Saved entries:
........

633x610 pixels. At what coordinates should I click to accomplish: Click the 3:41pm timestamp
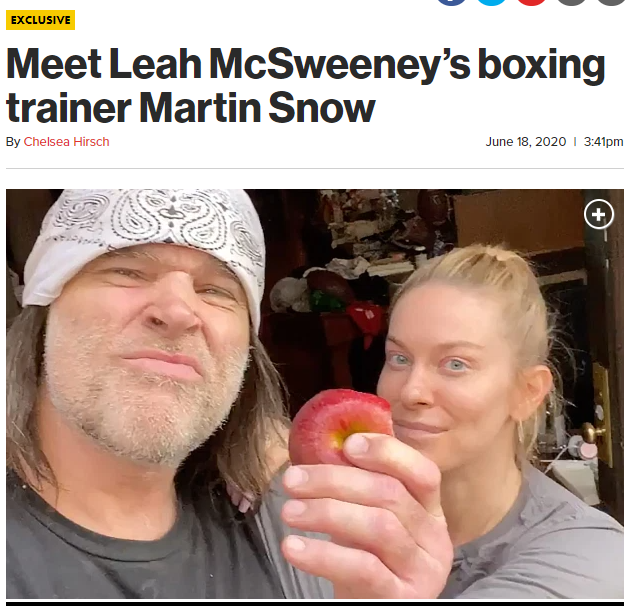tap(604, 142)
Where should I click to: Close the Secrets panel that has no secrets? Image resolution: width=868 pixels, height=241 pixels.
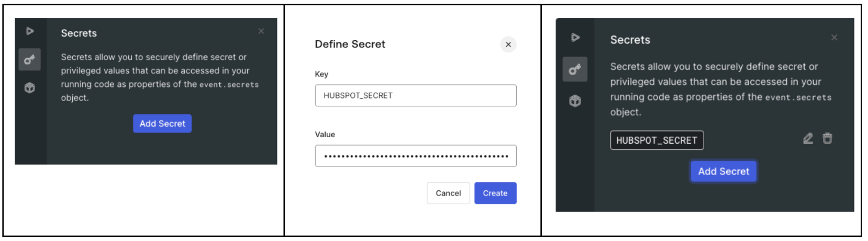pos(261,31)
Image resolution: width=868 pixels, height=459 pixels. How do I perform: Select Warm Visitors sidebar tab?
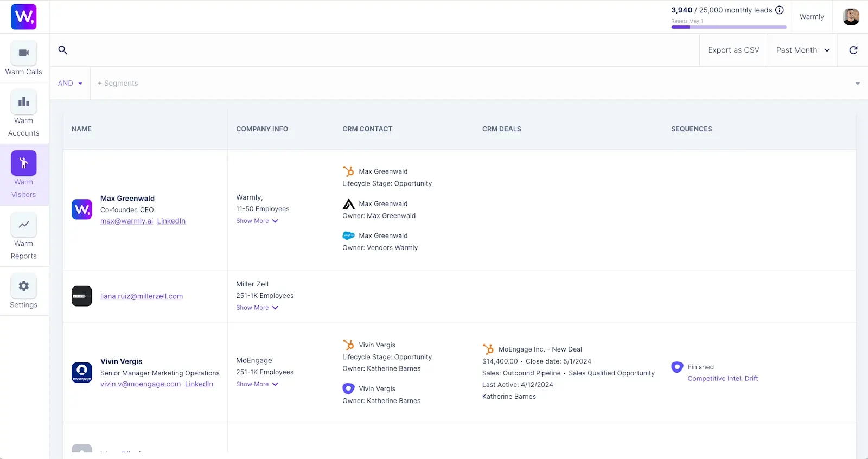[24, 175]
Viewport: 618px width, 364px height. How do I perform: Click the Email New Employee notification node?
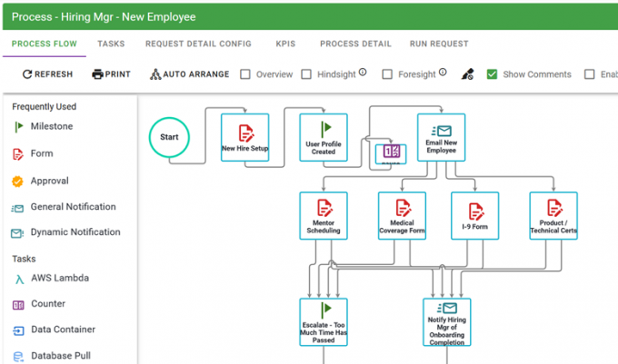[441, 137]
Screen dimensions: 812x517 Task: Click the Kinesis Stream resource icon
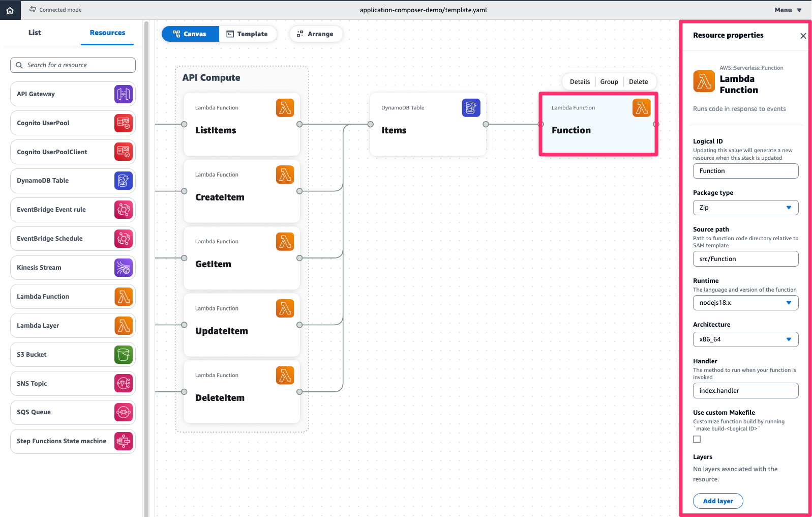(124, 268)
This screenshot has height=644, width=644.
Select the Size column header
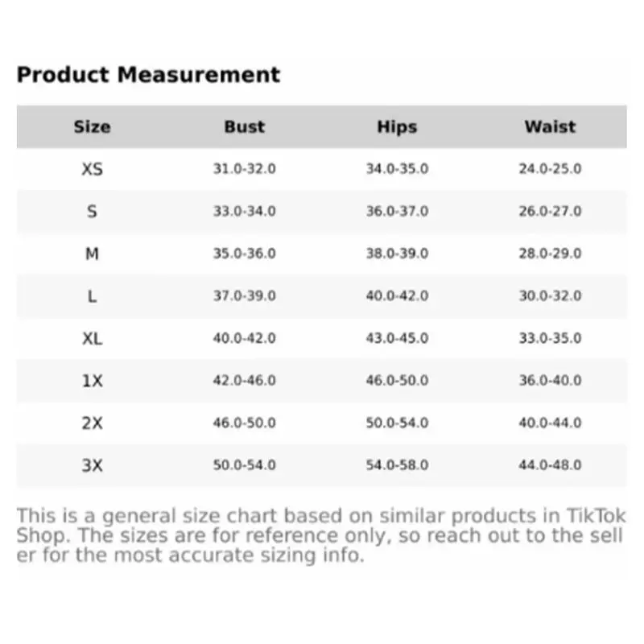click(92, 126)
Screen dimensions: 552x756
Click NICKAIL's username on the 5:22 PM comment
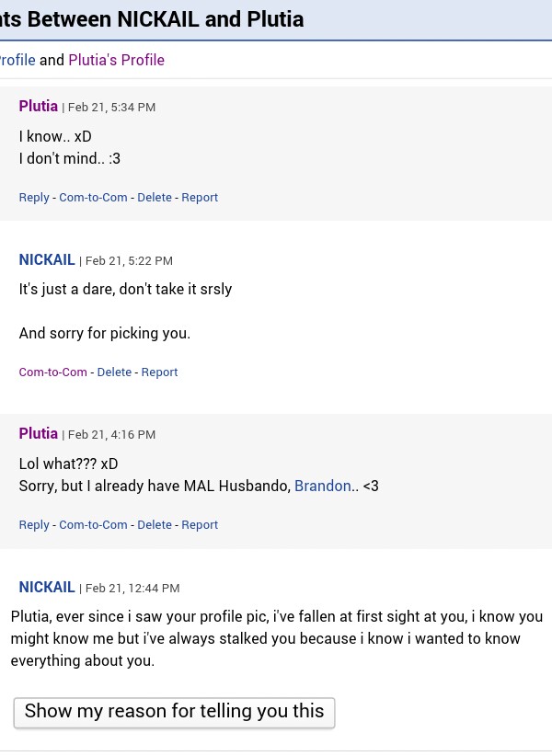point(47,259)
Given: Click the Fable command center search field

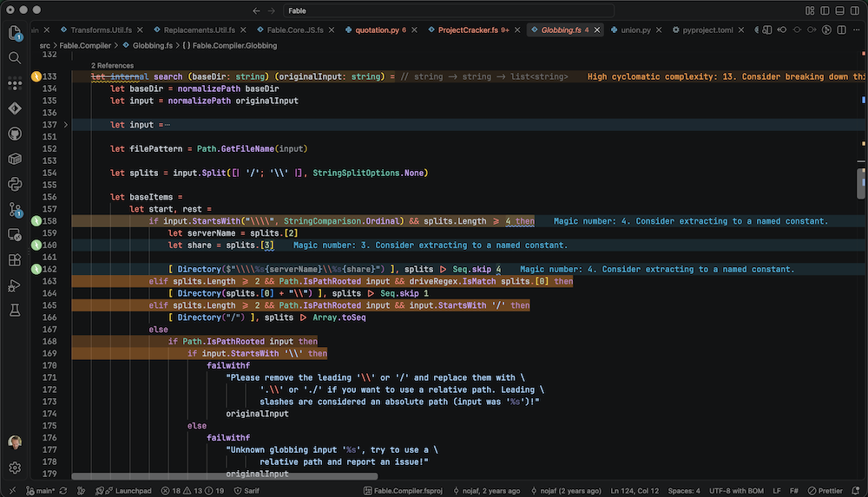Looking at the screenshot, I should click(x=449, y=10).
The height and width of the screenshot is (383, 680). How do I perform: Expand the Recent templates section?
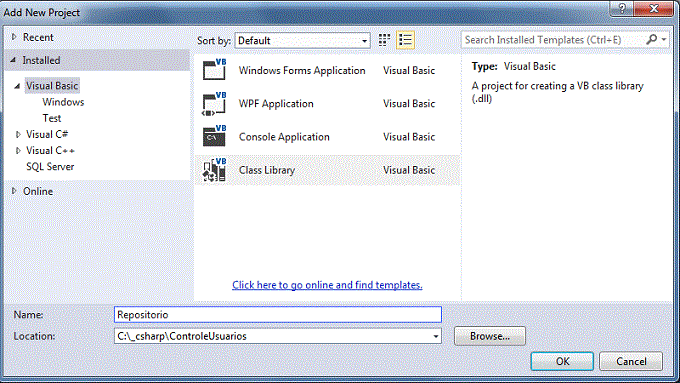click(x=14, y=37)

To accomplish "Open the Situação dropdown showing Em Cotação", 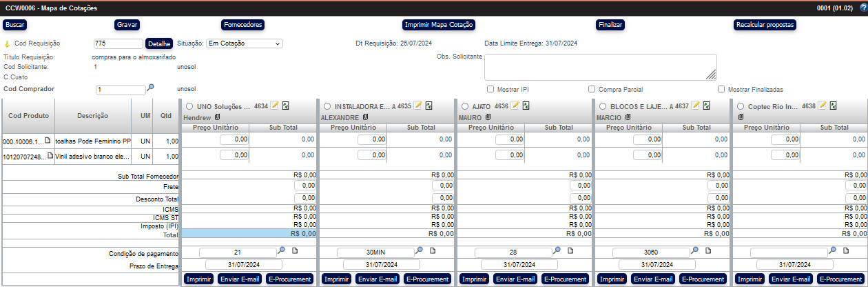I will tap(245, 43).
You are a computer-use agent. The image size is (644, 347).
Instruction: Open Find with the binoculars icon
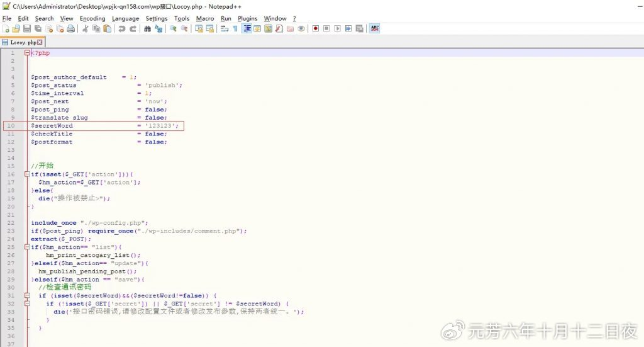point(147,29)
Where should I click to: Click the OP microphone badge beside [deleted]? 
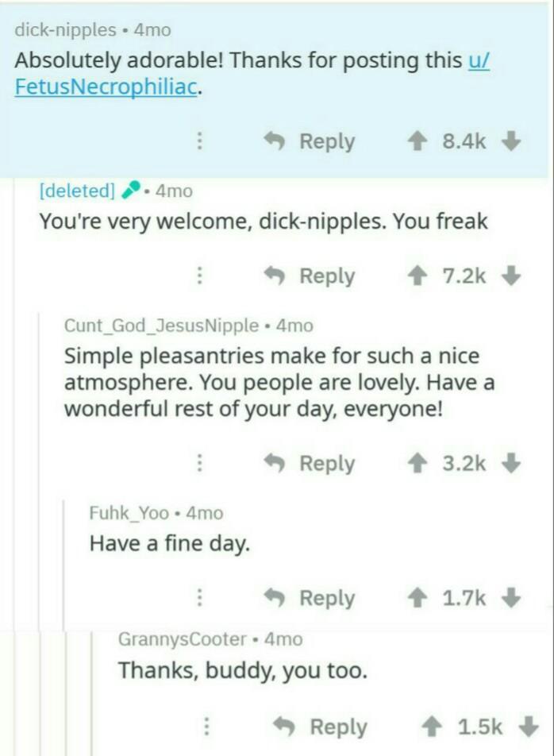pyautogui.click(x=133, y=191)
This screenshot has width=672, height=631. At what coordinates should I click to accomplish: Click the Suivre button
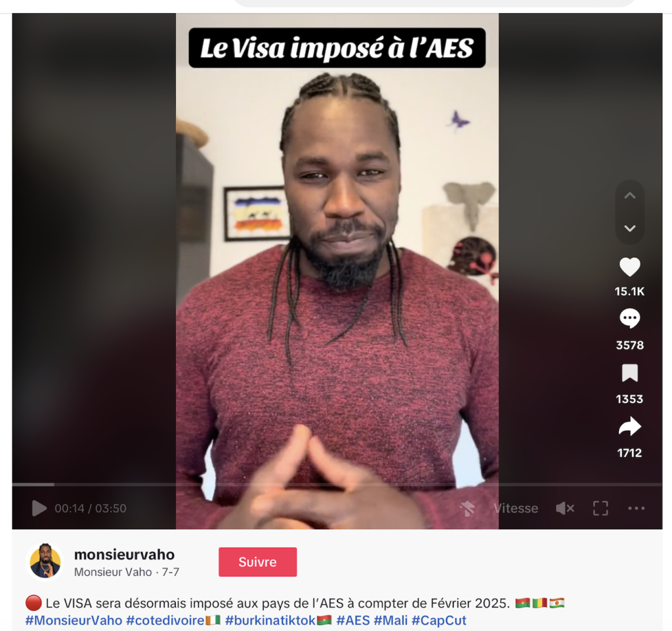pyautogui.click(x=257, y=562)
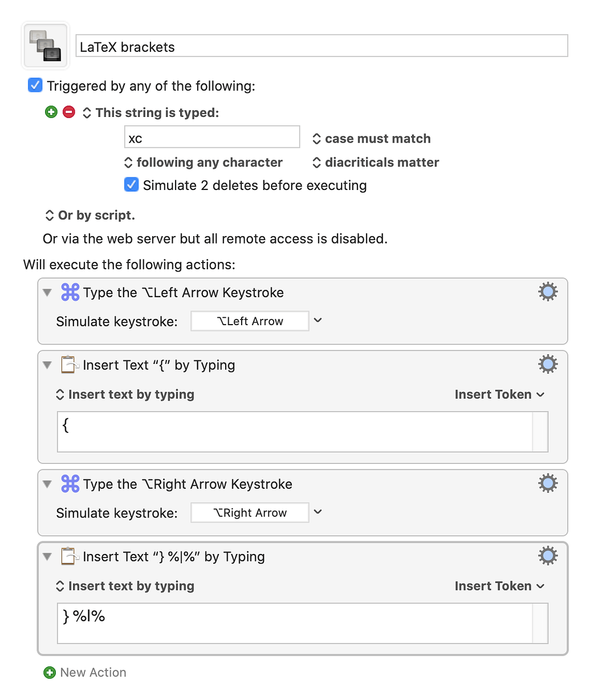Open Insert Token menu for "} %|%" action
Image resolution: width=590 pixels, height=700 pixels.
point(499,586)
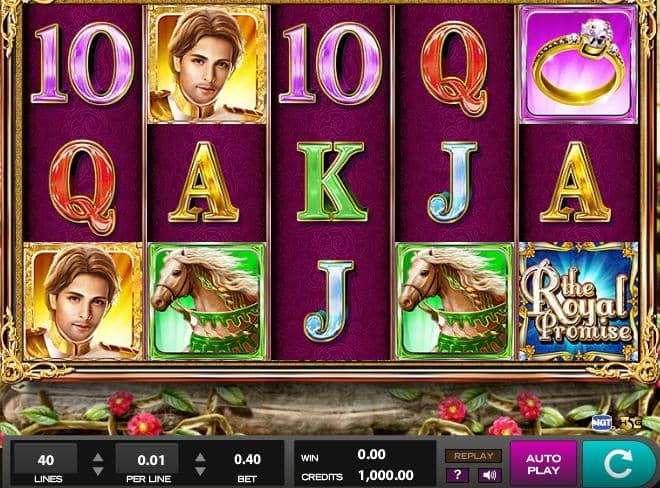The height and width of the screenshot is (488, 660).
Task: Decrease per line bet with down arrow
Action: tap(200, 471)

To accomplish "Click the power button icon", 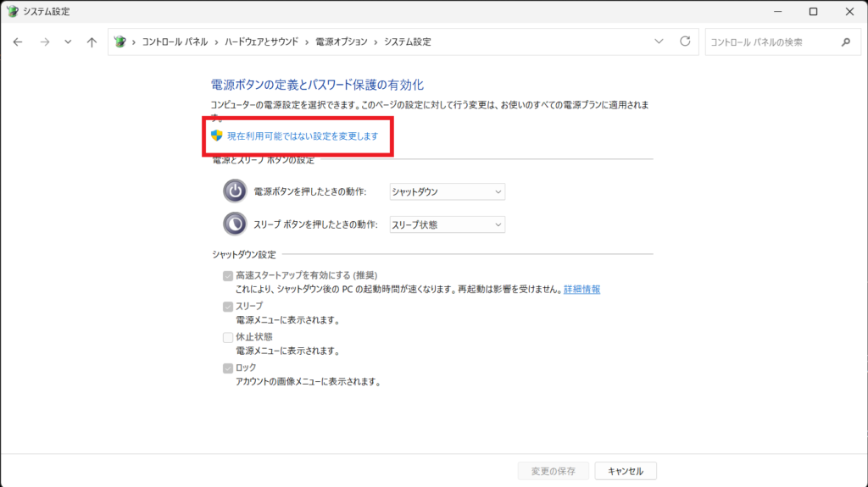I will pos(235,191).
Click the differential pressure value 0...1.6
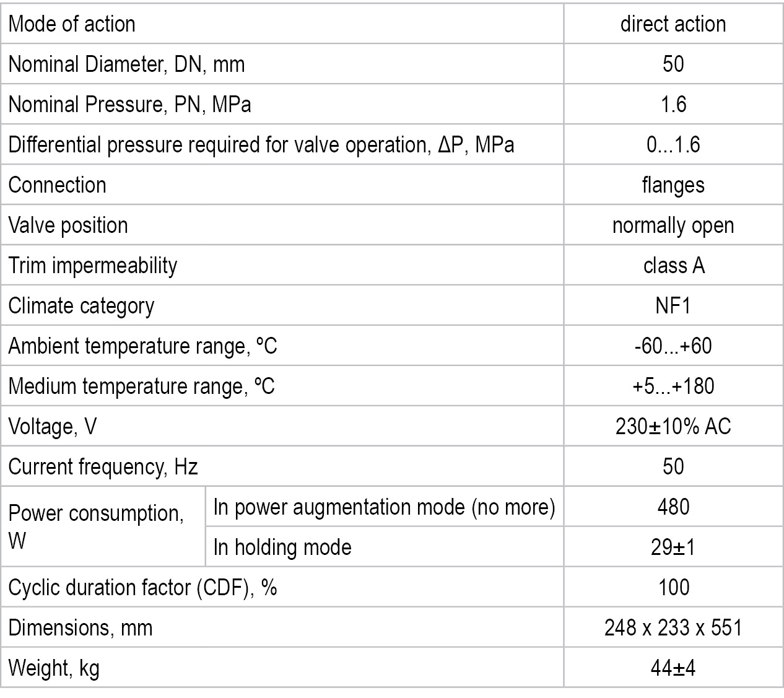 click(673, 144)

........

## Exercise prompt
Reproduce the lines above beginning at the line that contains "Image resolution: width=868 pixels, height=459" and ending at the line that contains "Screen dimensions: 552x756". No pictures.

## Final answer
Image resolution: width=868 pixels, height=459 pixels. How do I perform: Select Warm Visitors sidebar tab?
[24, 175]
Viewport: 618px width, 364px height. How do I perform: Click the Email New Employee notification node?
[441, 137]
Screen dimensions: 812x517 Task: Click the Kinesis Stream resource icon
(124, 268)
This screenshot has height=644, width=644.
Select the Size column header
click(92, 126)
Screen dimensions: 552x756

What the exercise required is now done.